• DIRECTIVES:
a – According to the article about the album VII, which song was released as the album's only single?
b – Transcribe the article about the album VII between "Studio album by Blitzen" and "Songs Billboard chart.", inclusive.
c – Pick up the article about the album VII from where it stops and keep writing it.

Begin DOCUMENT EXCERPT

Studio album by Blitzen Trapper
- Released: September 30, 2013
- Genre: Alternative country, country rap
- Length: 43:35
- Label: Vagrant Records (US), Lojinx (Europe)

Blitzen Trapper chronology
| American Goldwing (2011) | VII (2013) | Live in Portland (2014) |

= VII (Blitzen Trapper album) =

VII is the seventh studio album by American alternative country band Blitzen Trapper. Described on the band's official site as "somewhat experimental ... a futuristic hip-hop/country-rock hybrid", and by lead singer and songwriter Eric Earley as "hillbilly gangster", VII was the first record Blitzen Trapper released with their new labels, Vagrant (US) and Lojinx (UK). The song "Thirsty Man" was released as the album's only single, hitting #29 on the Adult Alternative Songs Billboard chart.

End DOCUMENT EXCERPT
Begin DATASET EXCERPTS

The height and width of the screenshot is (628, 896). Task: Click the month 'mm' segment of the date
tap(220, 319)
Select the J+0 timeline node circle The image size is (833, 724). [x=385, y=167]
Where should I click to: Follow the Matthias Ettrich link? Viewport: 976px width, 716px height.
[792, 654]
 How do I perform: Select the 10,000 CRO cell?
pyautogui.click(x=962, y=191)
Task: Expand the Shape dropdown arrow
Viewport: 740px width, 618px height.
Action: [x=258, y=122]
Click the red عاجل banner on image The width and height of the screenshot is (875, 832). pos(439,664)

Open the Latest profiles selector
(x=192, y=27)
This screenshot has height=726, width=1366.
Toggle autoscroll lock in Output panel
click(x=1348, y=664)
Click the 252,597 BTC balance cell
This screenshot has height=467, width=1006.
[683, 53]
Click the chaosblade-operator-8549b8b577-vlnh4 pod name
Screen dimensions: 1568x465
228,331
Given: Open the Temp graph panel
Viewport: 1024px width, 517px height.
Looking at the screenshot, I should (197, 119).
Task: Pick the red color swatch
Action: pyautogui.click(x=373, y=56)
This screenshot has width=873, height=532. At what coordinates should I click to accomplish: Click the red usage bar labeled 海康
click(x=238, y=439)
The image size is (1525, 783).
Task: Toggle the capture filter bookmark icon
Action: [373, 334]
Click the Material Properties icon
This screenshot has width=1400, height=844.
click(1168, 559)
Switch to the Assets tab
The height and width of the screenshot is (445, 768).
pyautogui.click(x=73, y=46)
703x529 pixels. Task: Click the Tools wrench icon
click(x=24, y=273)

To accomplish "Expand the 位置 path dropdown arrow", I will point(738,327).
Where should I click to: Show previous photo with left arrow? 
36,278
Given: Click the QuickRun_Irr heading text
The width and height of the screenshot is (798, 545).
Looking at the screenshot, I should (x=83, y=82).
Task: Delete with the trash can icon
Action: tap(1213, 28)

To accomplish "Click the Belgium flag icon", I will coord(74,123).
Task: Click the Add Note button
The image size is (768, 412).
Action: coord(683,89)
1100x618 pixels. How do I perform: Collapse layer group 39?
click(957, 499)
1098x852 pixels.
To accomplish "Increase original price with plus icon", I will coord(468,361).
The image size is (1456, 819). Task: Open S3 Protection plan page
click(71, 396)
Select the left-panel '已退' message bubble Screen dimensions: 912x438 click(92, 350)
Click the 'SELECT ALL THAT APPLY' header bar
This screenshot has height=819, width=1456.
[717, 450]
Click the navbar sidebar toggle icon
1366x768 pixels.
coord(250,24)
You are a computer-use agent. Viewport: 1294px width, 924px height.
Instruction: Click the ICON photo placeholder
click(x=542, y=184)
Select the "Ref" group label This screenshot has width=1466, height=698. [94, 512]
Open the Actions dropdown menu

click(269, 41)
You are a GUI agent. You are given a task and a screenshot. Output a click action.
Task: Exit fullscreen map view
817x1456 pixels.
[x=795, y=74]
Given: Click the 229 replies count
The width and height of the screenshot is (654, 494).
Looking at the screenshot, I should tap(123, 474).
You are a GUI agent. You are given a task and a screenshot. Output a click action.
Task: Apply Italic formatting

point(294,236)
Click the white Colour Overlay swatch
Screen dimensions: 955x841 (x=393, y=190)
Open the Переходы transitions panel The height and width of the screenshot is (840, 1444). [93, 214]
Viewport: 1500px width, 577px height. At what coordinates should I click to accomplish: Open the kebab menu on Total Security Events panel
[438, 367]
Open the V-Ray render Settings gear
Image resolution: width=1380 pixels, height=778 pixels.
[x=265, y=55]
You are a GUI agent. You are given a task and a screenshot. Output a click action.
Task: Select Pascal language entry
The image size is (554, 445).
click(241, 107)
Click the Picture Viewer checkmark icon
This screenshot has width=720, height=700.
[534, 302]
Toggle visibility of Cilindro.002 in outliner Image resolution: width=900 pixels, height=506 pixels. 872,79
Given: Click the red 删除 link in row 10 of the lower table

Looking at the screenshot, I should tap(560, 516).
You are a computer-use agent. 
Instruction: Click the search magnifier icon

End DATASET EXCERPTS

• EXPECTED RESPONSES:
a – "Thirsty Man"

b –
Studio album by Blitzen Trapper
- Released: September 30, 2013
- Genre: Alternative country, country rap
- Length: 43:35
- Label: Vagrant Records (US), Lojinx (Europe)

Blitzen Trapper chronology
| American Goldwing (2011) | VII (2013) | Live in Portland (2014) |

= VII (Blitzen Trapper album) =

VII is the seventh studio album by American alternative country band Blitzen Trapper. Described on the band's official site as "somewhat experimental ... a futuristic hip-hop/country-rock hybrid", and by lead singer and songwriter Eric Earley as "hillbilly gangster", VII was the first record Blitzen Trapper released with their new labels, Vagrant (US) and Lojinx (UK). The song "Thirsty Man" was released as the album's only single, hitting #29 on the Adult Alternative Songs Billboard chart.

c –
==Conception==

VII took many writing and stylistic departures from its predecessor, 2011's country-rock American Goldwing. Songwriter Eric Earley explains, "I get bored. I like to move things in a new direction ... I’m always writing, and if you’re always writing things are going to change. You’re going to try things out. And that’s going to make its way into the music.” Earley cites his influences on the album as diverse as John Cale, Townes Van Zant, the Wu-Tang Clan and Waylon Jennings. "Townes probably is the biggest influence on the lyrics. His lyrics can be pretty strange. You don’t know what he’s talking about sometimes. I like that," Earley stated. "It's just me wanting to mix that dark, gangster vibe with the kind of music I grew up listening to and see if it can kind of make sense ... It seems to work. It's a good vehicle for telling stories, too."

==Reception==

VII was well received by critics. An enthusiastic review by Paste magazine calls the record "Blitzen Trapper’s strongest album to date, with years of musical experimentation having come together in the band’s own mad-scientist brand of cosmic Americana ... With each record, Earley’s writing grows more vivid, closer to the short-story-in-a-song realm of the Drive-By Truckers, Vic Chesnutt and Jason Molina at his most direct ... Musically, Blitzen Trapper is less idiosyncratic but no less unique."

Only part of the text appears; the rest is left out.